-- BEGIN Source --

Hi,
I’ve been testing the performance of a small algorithm that runs well on the GPU. But to do a comparison between the performance of the CPU and the GPU I started measuring the time it takes for three (essential) operations namely: memory copying (host → device and device → host) and of course the total computation time.
(Hardware: 8800GTX, Intel Q6600, 4GB Ram)
After plotting the results for various input sizes (ranging from 2^1 up to 2^22) I found a few results that I can’t explain. Let me first show a plot of the first 15 tests. I’ve also included bars for the time it takes to cast the input from double to float and back to float after the computation, that’s just because I get the input from other software that only uses doubles, so I can’t get around that for my project.
Questions:
-
the most obvious result is that as soon as the input size is > 768 the time required for copying the input to the device increases heavily, I know that 768 is a returning number for some parts, but I expected the computation to suffer from that, not the memory operations, any explanation?
-
I was also wondering why the time required for the memory operation (device → host) scales linear, but from host → device seems constant for input sizes < 1024 and also for input sizes between 1024 and ~16000. This could be just due to timing differences, but if there’s any other explanation I’d really like to hear.
The code that gets executed on the GPU isn’t very big, namely:
o[index] = const_a * __expf( -(a_m*a_m / const_b) );
for each element. For most input sizes ( 2^10 … 2^22) I’ve calculated the percentages from the total time of all measured operations as in the above figure. In the pie chart below, it can be seen that the actual computation takes about 3% of the total time (6% when ignoring the casting operations). Is this a number that can be expected for such a small GPU function?
This percentage ranges from around 20% to just 1% (@ 4M elements) depending on input size.
In the below figure I’ve plotted the times it takes for the host <-> device memory operations and the actual computation for input sizes > 2^15. Is it correct that I’m seeing such a ‘big’ difference in time between host → device and device → host?
Lastly, the function I used to time the several operations (Linux OS):
#include<time.h>
#include<sys/time.h>
struct timeval tv;
gettimeofday(&tv, NULL);
tt_1 = tv.tv_sec + (tv.tv_usec/1e6);
/* OPERATION */
gettimeofday(&tv, NULL);
tt_2 = tv.tv_sec + (tv.tv_usec/1e6);
timer = tt_2 - tt_1;
I’ve also used cudaThreadSynchronize() after the kernel invocation.
If anyone reached this far, am I talking nonsense or are these things explainable?
Thanks in advance!

-- END Source --

What to do:
1) In the forum post, the time to copy the input to the device rises sharply once the input size goes past what number?
2) Repeat the forum post word for word, starting with "This percentage ranges" and going on through "device → host?".

-- BEGIN Records supplied --

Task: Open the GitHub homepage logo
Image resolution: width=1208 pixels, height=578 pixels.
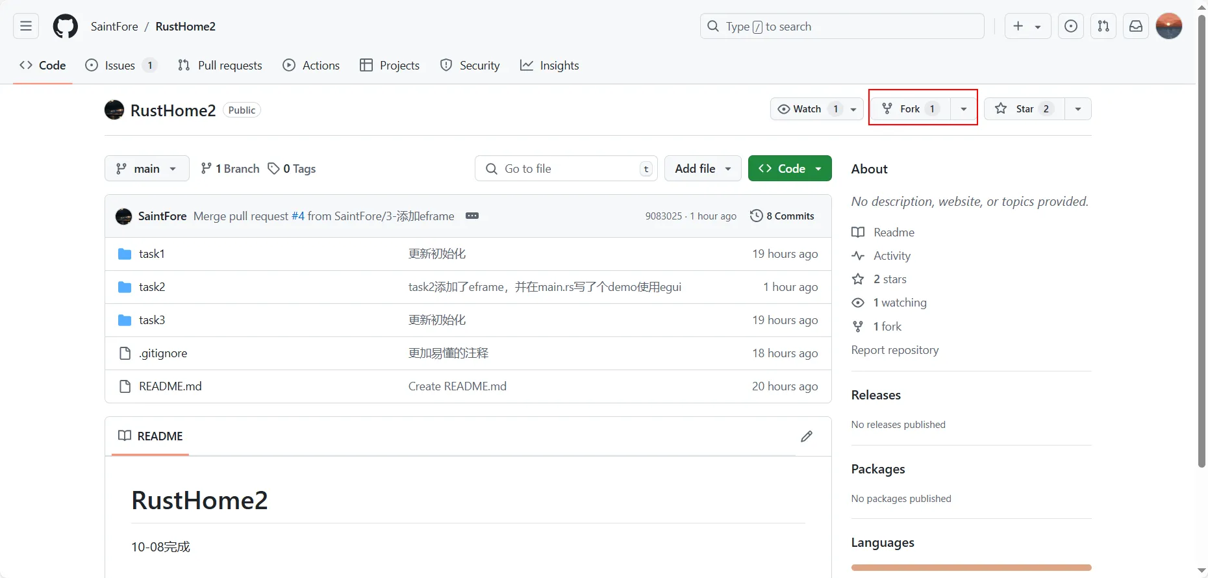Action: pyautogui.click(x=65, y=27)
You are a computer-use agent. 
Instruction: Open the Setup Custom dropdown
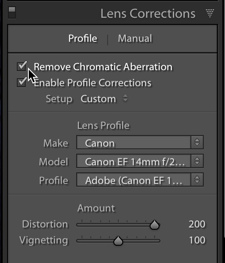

-- END Records supplied --
-- BEGIN Records supplied --

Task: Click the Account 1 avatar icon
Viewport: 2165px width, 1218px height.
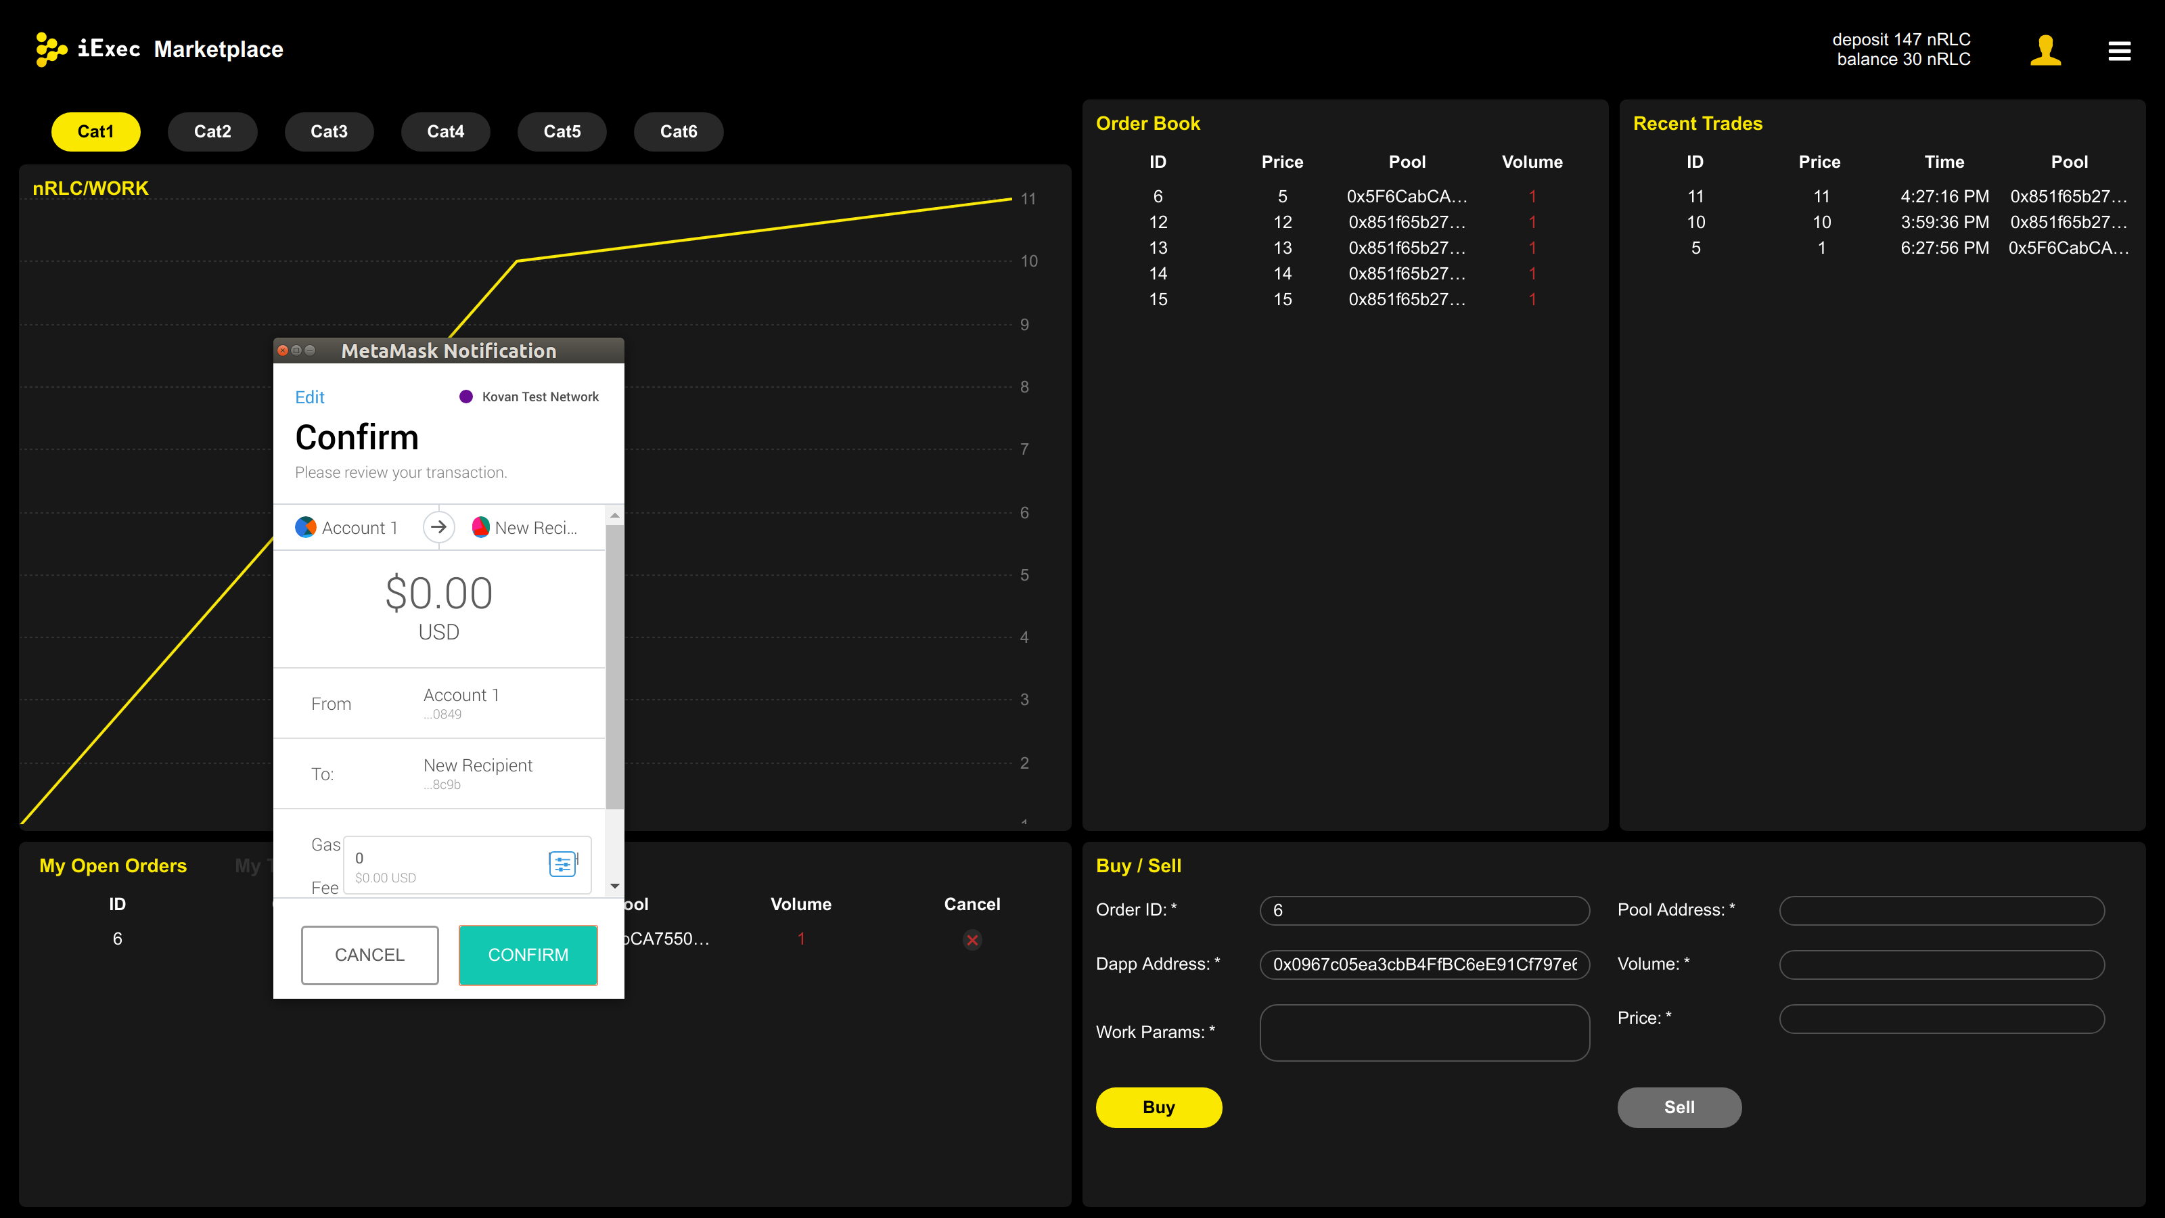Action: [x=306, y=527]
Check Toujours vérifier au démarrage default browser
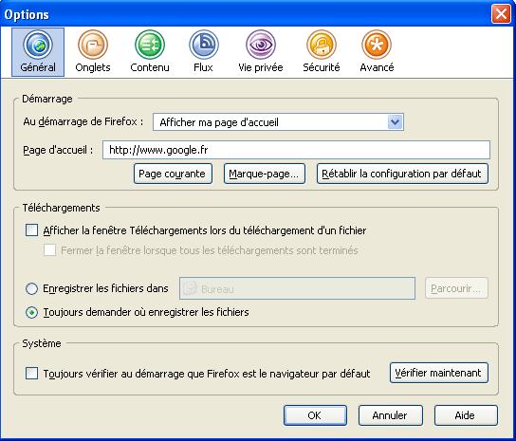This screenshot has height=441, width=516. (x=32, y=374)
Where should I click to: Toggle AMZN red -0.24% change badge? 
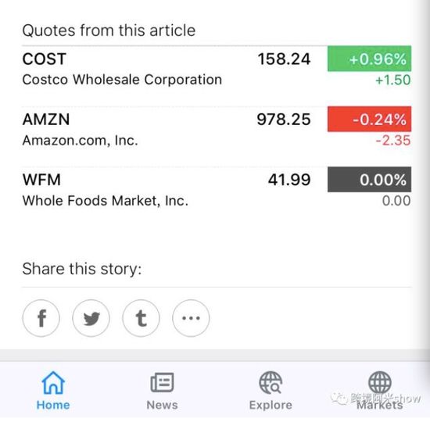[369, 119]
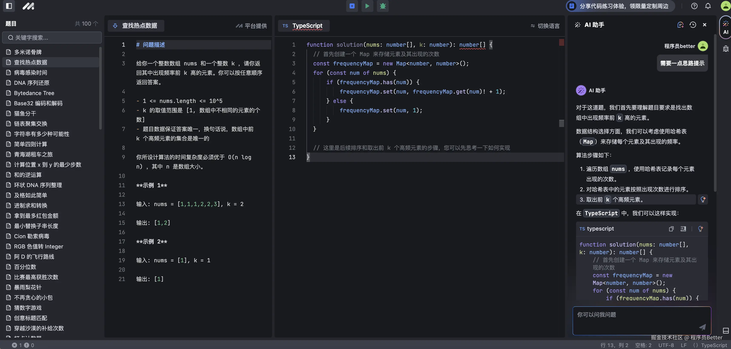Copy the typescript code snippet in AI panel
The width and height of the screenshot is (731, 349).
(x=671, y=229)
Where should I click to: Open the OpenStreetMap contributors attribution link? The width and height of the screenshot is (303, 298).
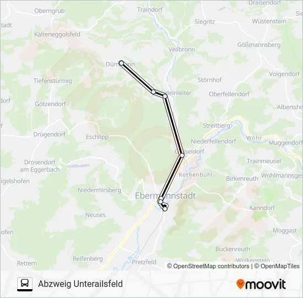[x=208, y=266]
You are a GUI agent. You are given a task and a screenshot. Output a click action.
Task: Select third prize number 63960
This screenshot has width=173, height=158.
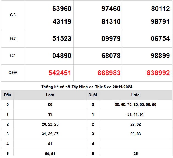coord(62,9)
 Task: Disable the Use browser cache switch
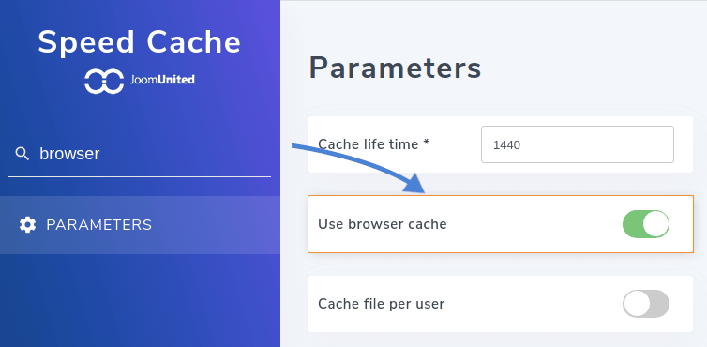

-- END Records supplied --

The solutions:
1) 768

2)
This percentage ranges from around 20% to just 1% (@ 4M elements) depending on input size.
In the below figure I’ve plotted the times it takes for the host <-> device memory operations and the actual computation for input sizes > 2^15. Is it correct that I’m seeing such a ‘big’ difference in time between host → device and device → host?